Chloé a le sens du récit, réel ou imaginaire ?
Le film se concentre sur la relation ambiguë entre Catherine et Chloé. Catherine (fabuleuse Julianne Moore) croit manipuler Chloé comme un espion au corps de rêve. Corps de rêve à ses yeux aussi, jusqu'à la fascination. Autre sujet de fascination qui devient une forme de voyeurisme, de jouissance onirique : les récits croustillants de l'adultère consommé, a priori, bien rapidement dirait-on pour un homme dont le sexe ne semblait plus la priorité première. Catherine écoute sans douter, gagnée par la haine. Étrangement, les témoignages l'émoustillent, la rapprochent de Chloé. Un transfert disent les psys. Catherine, si prude, au point de "pourrir" son fils de 17 ans comme un gamin de 10 ans, parce qu'il a passé une nuit coquine avec une minette de son âge, voit ses certitudes sur la nature taboue du sexe bien bousculées…
Tourné à la manière d'une pièce de théâtre, Chloé adopte cependant le style du thriller érotisant avec subtilité. C'est rare. Atom Egoyan enferme ses personnages et leurs fantasmes dans trois lieux essentiels : le cabinet de gynécologie, un snack ou un restaurant chic et le luxueux pavillon familial. Le décorateur a créé une maison immense, glacée ; des murs blancs, du métal, aucune chaleur. Les scènes se déroulent souvent dans les couloirs où les personnages se croisent comme s'ils étaient devenus des inconnus. La chambre conjugale sera entrevue, on y couche, mais en ayant perdu l'art d'aimer.
Le rythme est intense, mais pas de frénésie ni de plans de deux secondes, mode insupportable du cinéma de notre temps. La direction d'actrices au cordeau se veut nerveuse, à l'image du comportement des deux femmes. Amanda Seyfried n'a que 23 ans lors du tournage de ce rôle difficile. Un premier rôle d'importance. Elle reconnaîtra devoir beaucoup à Julianne Moore qui la guidera pour créer son personnage trouble, notamment lors de scènes de nudité d'un réalisme plus pictural que licencieux. Chloé prendra conscience qu'à travers ces marivaudages diaboliques, on achète son corps de nymphe comme un article de boutique de luxe, ses sentiments ne font pas partie du lot, un unique objet de désir qui là, n'a rien d'obscur. Liam Neeson, à 55 ans, est l'acteur de la situation. Un acteur chevronné, bien servi pour le rôle par sa haute taille, sa prestance, son habitude des rôles d'officiers, de professeurs, et même de chevalier chez John Boorman (Excalibur), des atouts pour crédibiliser une masculinité paternaliste qui peut rassurer une midinette déçue des teen-agers irresponsables. (Maggy Toon est séduite, quant à moi, j'avoue, heuuu, j'en pince pour Amanda… Un point partout, pas de conflit 😃)

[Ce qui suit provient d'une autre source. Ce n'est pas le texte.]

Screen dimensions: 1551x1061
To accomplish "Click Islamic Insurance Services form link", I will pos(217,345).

Chloè ? prisonnière ou manipulatrice ?
Peu amateur de comédie de mœurs, j'avoue que les affres sentimentaux de mes contemporains et que les personnages obnubilés par leurs problèmes de libido m'indiffèrent totalement (Jeune et Jolie de Ozon – une déception de la part de ce réalisateur), je me suis retrouvé piégé à partager ce conte vénéneux. En cause, l'interprétation sans hédonisme, la photographie de grande qualité, la brièveté du film qui évite les redites et intensifie une narration qui pourrait évoluer en une tragédie grecque si…
Nathalie m'avait donc agacé dès le début par un casting inadapté à mes yeux. Fanny Ardant, trop pimbèche et parisienne pour ourdir ce plan bizarre, Gérard Depardieu, homme d'affaire si loin du Gégé viril des valseuses, déjà ventripotent et bien peu attirant pour une jeune beauté. Certes Emmanuelle Béart est belle mais trop hautaine à mon goût, la pseudo classe vestimentaire et la vulgarité verbale de l'entraîneuse de cabaret se mariant mal. Le choix initial de Vanessa Paradis aurait apporté du piment au film grâce à la pétulance de l'actrice. Mais elle attendait un heureux évènement…

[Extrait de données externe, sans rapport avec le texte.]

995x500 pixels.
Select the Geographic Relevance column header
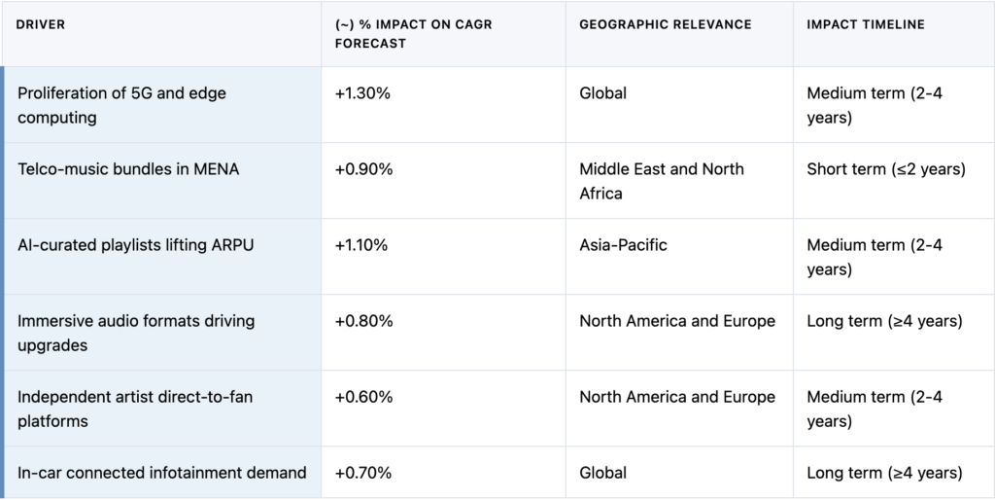pyautogui.click(x=665, y=24)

Les deux films ont divisés le public et les critiques. J'ai aimé, et le film et le personnage de Chloé, jouet pas innocent bien entendu, mais jouet d'adultes plutôt détestables d'une classe bourgeoise qui pense que tout s'achète, même les corps et les âmes. Atom Egoyan conduit son histoire de mœurs libertine vers la critique d'une certaine Amérique qui vit au rythme des dollars échangés.

Couleurs - 1,85:1 - Dolby Digital - 35 mm – 1H30



1 commentaire:

  1. J'avais plutôt bien aimé ce film, élégant, raffiné et vénéneux (comme souvent chez ce metteur en scène, sans pour égaler Verhoeven). J'ignorais qu'il était le remake de "Nathalie" (je n'ai pas vu le film d'Anne Fontaine).